Fast forward a few years and the Gate Theatre put on a play called Joseph K based on Kafka's The Trial. Didn't much enjoy that either mainly because I didn't really understand it.
So, why go and see another stage version of the same novel? Well, there are two reasons. First: it is at the Young Vic which is one of the most exciting and innovative theatres in London and has had a pretty good run of outstanding productions recently. Second: Rory Kinnear. Have long been a fan of his work, even before he wore eye-liner in Last of the Haussmans and then gave an award-winning Iago in Othello.
In The Trial Rory K is playing Josef K and perhaps it's the years that have rolled by since that first Kafka read and the eclectic range of theatre I've watched since the Gate but my appreciation and understanding was far greater this time. Me and Kafka got on much better but that isn't to say I'm now a huge fan.
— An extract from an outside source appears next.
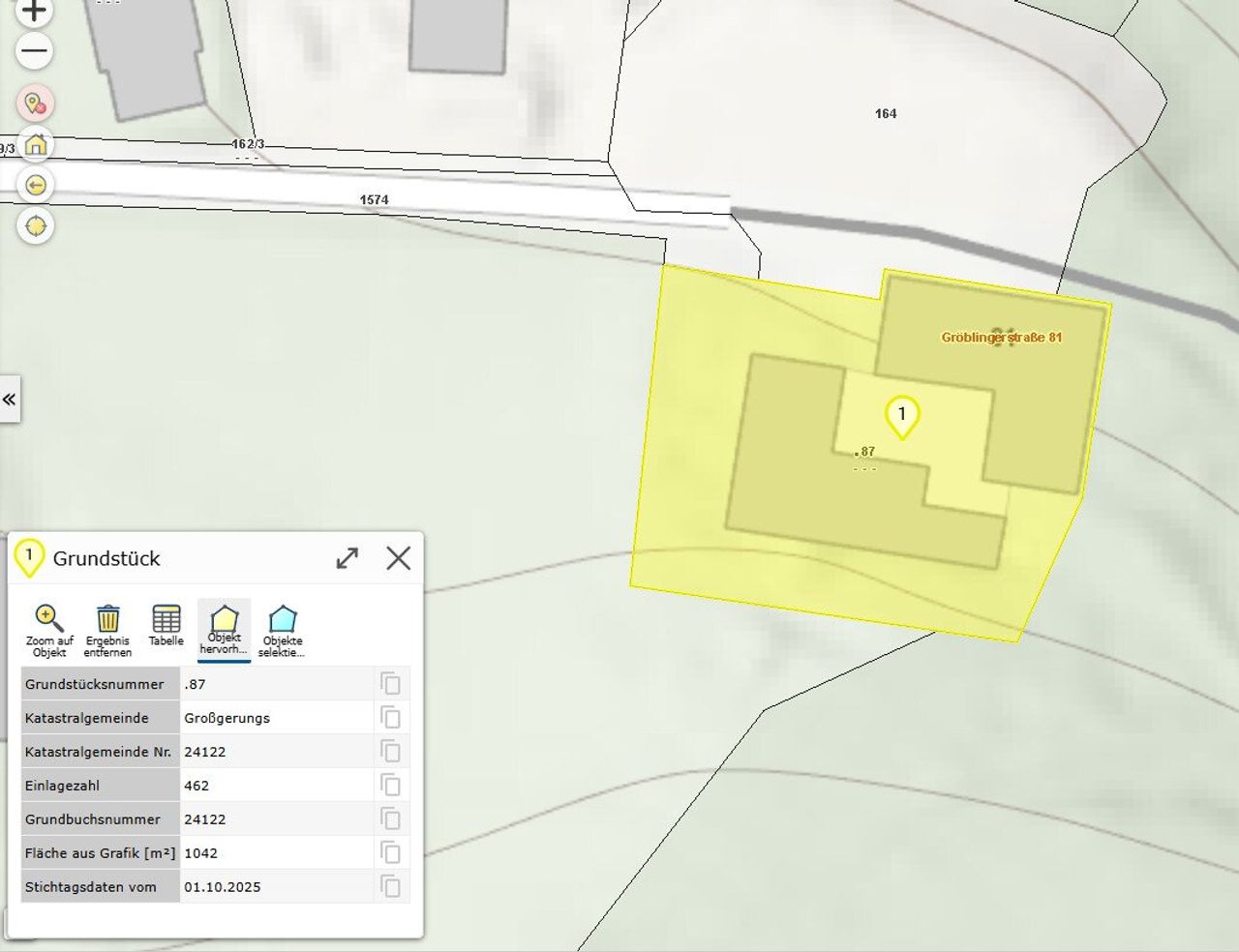Click the Gröblingerstraße 81 address label

1001,338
The travellator is a powerful metaphor in a play of powerful metaphors about identity, loneliness, the legal system and bureaucracy. It is an absurd nightmare with Josef K getting arrested but never told what for, defended by a lawyer who's not allowed into court and advised the best he can hope for is to delay the trial indefinitely. Everyone knows who Josef K is but he doesn't seem to have any real friends. He gets sucked into the system and his inevitably futile attempts to get out destroy him.
Rory K is on stage for the entire two hours and works hard as the increasingly frustrated and angry Josef K. Kate O'Flynn must get some sort of award for the most costume changes in one play as she works her way through a dizzying array of characters such as stripper, cleaner and school girl.
The travellator staging is intriguing and used really well although I did get distracted occasionally wondering how they were getting the props and bits of set back to the other side of the stage to reuse for scenes later on. I was disappointed that they didn't use it for the curtain call. I really wanted to see the actors all slide graceful into view and then disappear again. Opportunity missed, I think.
@PolyG thought the production was trying too hard but I'm not sure I entirely agree. Yes you can feel like an awful lot of different things are being thrown at you but I've rather enjoyed mulling them over since.
The Trial is not a light evening's entertainment although there are some laughs. It has moments which get under your skin but I'm not eagerly awaiting the next Kafka adaptation. It is two hours without an interval and you can catch it at the Young Vic until Aug 22.
So easy it feels like cheating. Rory Kinnear has worked with Mr W quite a few times (Hamlet, Richard II, Skyfall and Spectre).